# Would a Uber driver drive from Orlando to Tampa ? 85 Miles



## R17 (May 27, 2015)

Hi,

I'm from Germany and I'm for a couple of weeks in Orlando (Florida)
I want to use Uber for first time and would someone drive from Orlando to Tampa or vice versa?

Would someone of you (Uber-driver) drive 85 Miles to somewhere ?


----------



## ReviTULize (Sep 29, 2014)

I have been offered this before in my area and would only do it on the XL rates. It's a little bit extra to compensate for the ride back


----------



## Amsoil Uber Connect (Jan 14, 2015)

Yes, but, What about the return trip?


----------



## Disgusted Driver (Jan 9, 2015)

Not for X rates, they are too low to compensate for the empty miles going back.


----------



## R17 (May 27, 2015)

Amsoil Uber Connect said:


> Yes, but, What about the return trip?


We want to visit the Busch Garden Tampa and would calling an Uber for the back trip.


----------



## Amsoil Uber Connect (Jan 14, 2015)

I think for the cost it would be better to rent a car, plus you would have freedom.


----------



## gprimr1 (Mar 7, 2015)

You'd need to find a driver willing to do the return trip too. 

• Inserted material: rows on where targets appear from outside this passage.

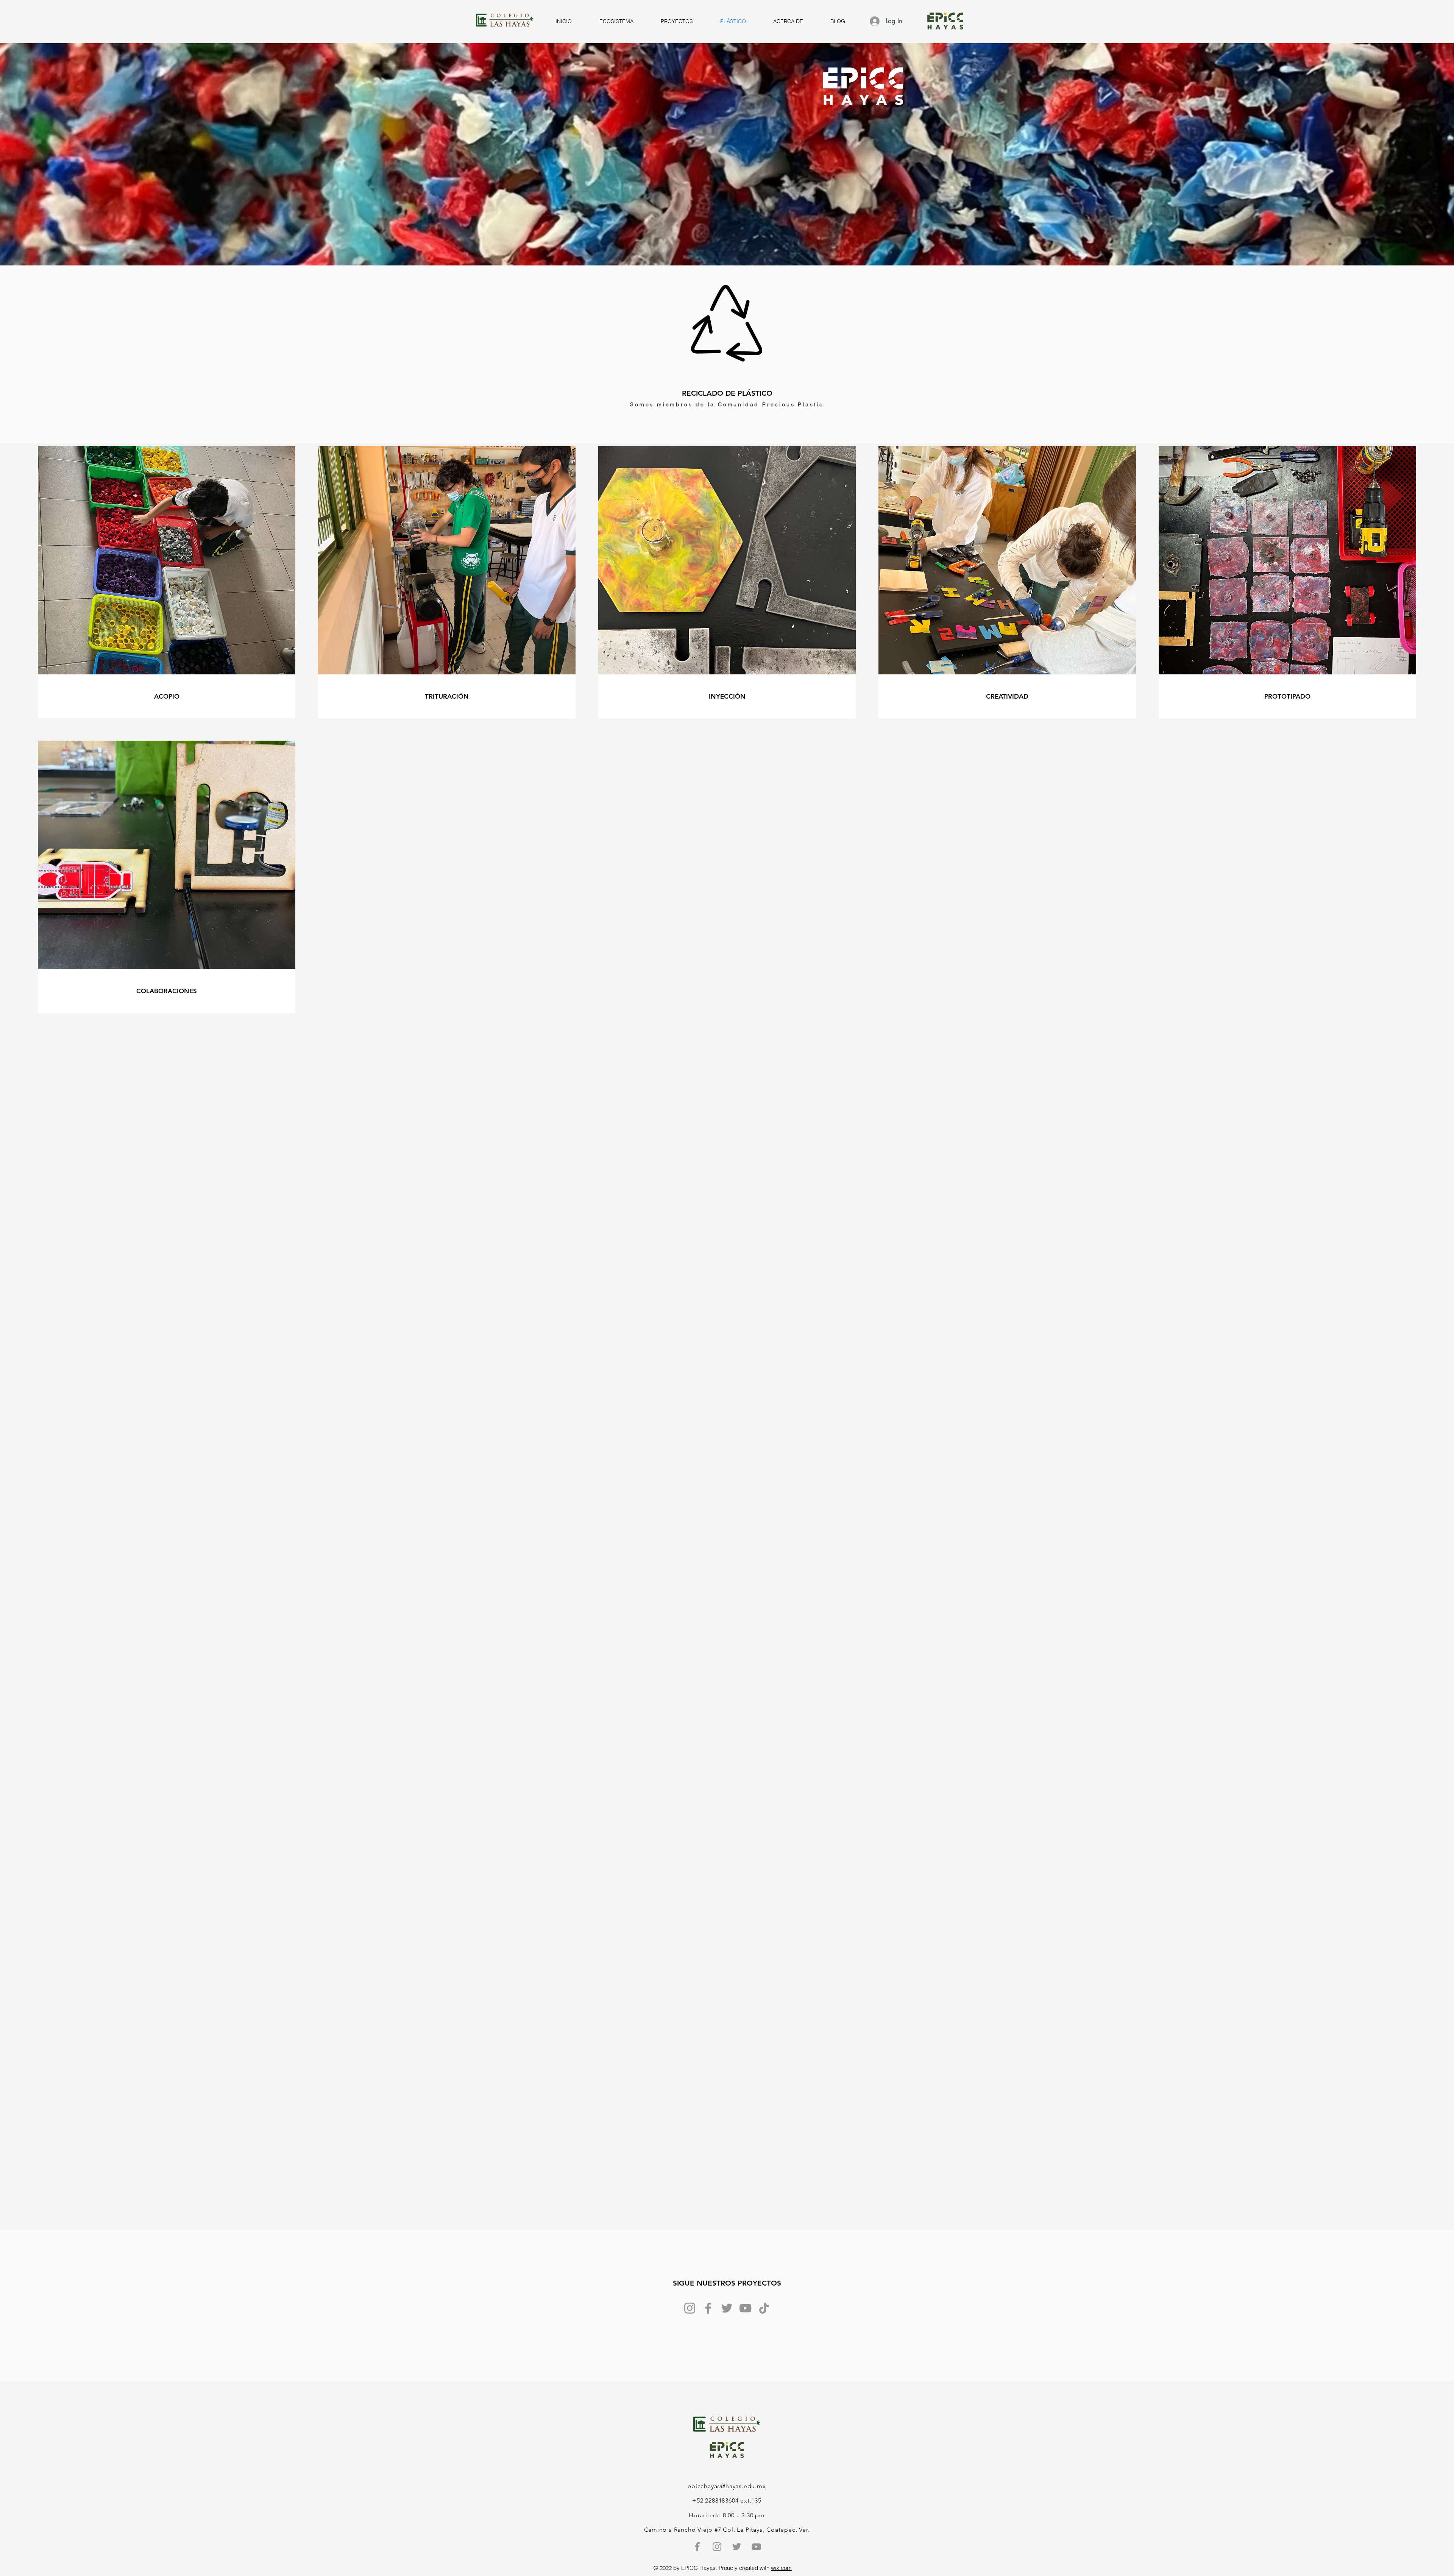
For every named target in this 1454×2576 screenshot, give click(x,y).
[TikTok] (764, 2308)
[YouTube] (745, 2308)
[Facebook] (708, 2308)
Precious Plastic (793, 404)
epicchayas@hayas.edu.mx (727, 2486)
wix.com (781, 2567)
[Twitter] (726, 2308)
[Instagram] (689, 2308)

My suggestion would be to use Uber a bit, if you find a driver you like, offer him a flat fee to drive you there and back.


----------



## OrlUberOffDriver (Oct 27, 2014)

R17 I make a couple of trip to Tampa every week. I leave Orlando at 6:00 am and return at back at about 5:30 pm
Let me know if you want to hook up. I can also provide you with in car WIFI. 
Also, Send me PM here if you want to be pick up at MCO(Orlando International Airport)


----------



## azndriver87 (Mar 23, 2015)

who ever accept this should also apply for the Tampa market as well, usually give a week or so this way you might be able to do some rides in tampa, stay in contact with the OP, and have OP call the driver up after they're done.

I'd definitely do it.

I live in MD and I am apporved from DC, to "greater MD, pretty much DC and MD and northern VA


----------



## gprimr1 (Mar 7, 2015)

Like this person ^


----------



## gprimr1 (Mar 7, 2015)

I would def do something like this, but for a flat fee, and I'd spend the day at the beach but I live in MD too.


----------



## OrlUberOffDriver (Oct 27, 2014)

In Florida we can accept requests in all markets.


----------



## azndriver87 (Mar 23, 2015)

oh then OP should post this in the Florida section in the "cities" section.


----------



## R17 (May 27, 2015)

OrlUberOffDriver said:


> R17 I make a couple of trip to Tampa every week. I leave Orlando at 6:00 am and return at back at about 5:30 pm
> Let me know if you want to hook up. I can also provide you with in car WIFI.
> Also, Send me PM here if you want to be pick up at MCO(Orlando International Airport)


That would be very nice, we would call you from the International Drive.
But we would want to go to Busch Garden and want spend so much time there as possible.
And it would be much later than 5:30 pm


----------



## OrlandoVW (May 21, 2015)

Let me know if you still need to take this trip. 407 205-9592


----------



## UberXTampa (Nov 20, 2014)

I live near Busch Gardens - can pick you up from there and take you back to Orlando.


----------



## R17 (May 27, 2015)

UberXTampa said:


> I live near Busch Gardens - can pick you up from there and take you back to Orlando.


I want to send you a message, but i can't


----------



## UberXTampa (Nov 20, 2014)

R17 said:


> I want to send you a message, but i can't


I just replied to you via Personal Message.

Let me know via personal message the details please.


----------



## wrgee (Aug 5, 2015)

OrlUberOffDriver said:


> R17 I make a couple of trip to Tampa every week. I leave Orlando at 6:00 am and return at back at about 5:30 pm
> Let me know if you want to hook up. I can also provide you with in car WIFI.
> Also, Send me PM here if you want to be pick up at MCO(Orlando International Airport)


I need a ride from mco to tpa on tuesday morning August 11. I arrive around 5:15 am.


----------



## OrlUberOffDriver (Oct 27, 2014)

wrgee said:


> I need a ride from mco to tpa on tuesday morning August 11. I arrive around 5:15 am.


I'm not scheduled to be in Tampa that day. Sorry, too many dead miles coming back, not worth it!


----------



## UberDude2 (Nov 19, 2014)

UberXTampa said:


> I live near Busch Gardens - can pick you up from there and take you back to Orlando.


R17 Busch Gardens is one of my favorite places to visit with my kid when i take her to Orlando.


----------



## wavecrazed (Mar 22, 2015)

5:30 am in the morning. thats crazy. who wakes up that early?


----------